When Hammerstedt met Cal Koskowich, an IRAP Industrial Technology Advisor (ITA), over a casual coffee, Koskowich realized the technology was innovative and viable in new ways. "Since all the materials for a two-lane highway bridge crossing can be loaded into one truck, it costs less to get to remote crossings. Because it's super-light and modular, two people can carry the pieces along a trail to the right location, without the need for heavy equipment."

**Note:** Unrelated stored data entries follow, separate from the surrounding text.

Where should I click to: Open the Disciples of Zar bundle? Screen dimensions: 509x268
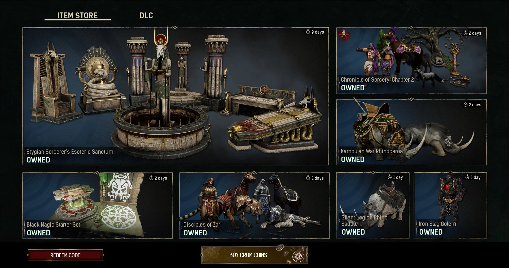click(x=254, y=205)
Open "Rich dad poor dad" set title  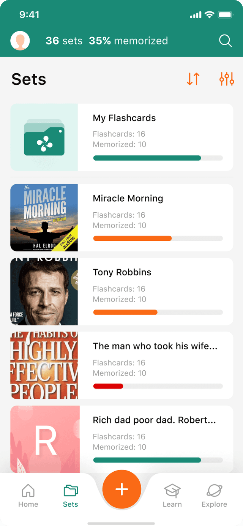coord(154,420)
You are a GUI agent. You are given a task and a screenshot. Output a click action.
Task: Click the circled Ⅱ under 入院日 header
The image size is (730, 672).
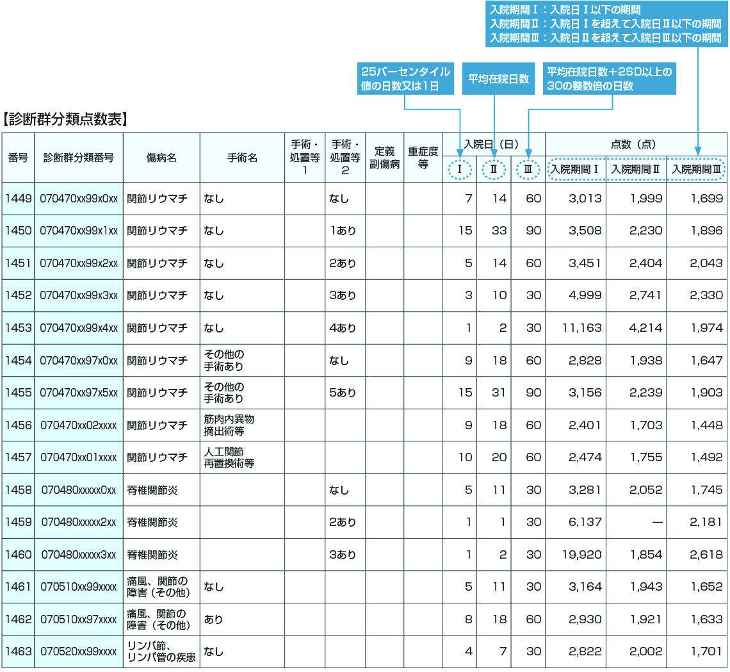pyautogui.click(x=493, y=170)
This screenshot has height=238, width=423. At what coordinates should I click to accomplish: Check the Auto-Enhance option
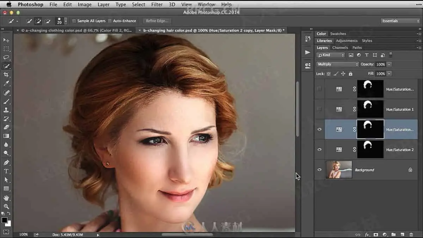[x=110, y=21]
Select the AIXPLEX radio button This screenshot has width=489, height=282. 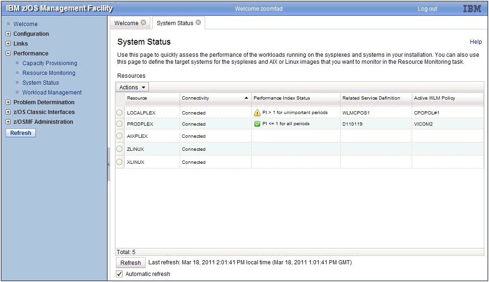[120, 135]
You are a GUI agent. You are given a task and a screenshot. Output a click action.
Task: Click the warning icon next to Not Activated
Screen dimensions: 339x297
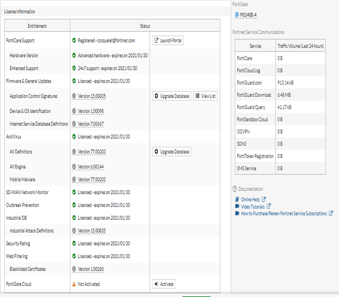coord(74,284)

The ITA engaged. Using his network of contacts, Koskowich introduced Hammerstedt to researchers at the Lethbridge College and pointed the company to the Natural Sciences and Engineering Research Council's (NSERC) Community College Innovation Program for funding. A stream crossing in the park near the college had needed replacing for some time, so Koskowich also connected Hammerstedt with officials at the City of Lethbridge to launch a pilot project in 2015. That project collected new, needed data on fish habitat and behaviours at a stream crossing.
The project easily met the anticipated outcomes. Culvert materials were loaded on a four-wheel ATV and installed in a half day instead of a week – with virtually no streambed disruption.
"With an initial quote of $400,000, the City was having trouble getting the needed budget. It's in a very narrow valley, where heavier materials could only be dropped in by helicopter. In the end, the construction of the new trail and culvert installation cost about $190,000," said Hammerstedt. "It was a fantastic opportunity for the College's students to do research. The City got a very safe, stable and affordable stream crossing."
"The City is keen on doing more projects with the College. It blossomed into a wealth of opportunities that none of us expected. All of that was based on IRAP being able to bring everyone together to use a new technology and address an old need."
Environmental success leads to business growth
Enviro Span is moving forward with its business strategy, thanks to the data collected by the Lethbridge demonstration project. "We have increased sales, and have signed on a new distributor largely as a result of the excitement we generated with the project," reported Hammerstedt. "A video made by Lethbridge College is proving very useful as a marketing tool."
"We now have installations across the United States, and have a few in Ontario, Quebec, and Alberta, and many in BC, where environmental protection is a priority."
With an eye on the potential impact of climate change on road building in sensitive and northern ecosystems, Hammerstedt can see the opportunities for further business growth. "The culvert has value beyond the forest industry. It's also useful for country roads and town roads, and we have a few of these in Canada too."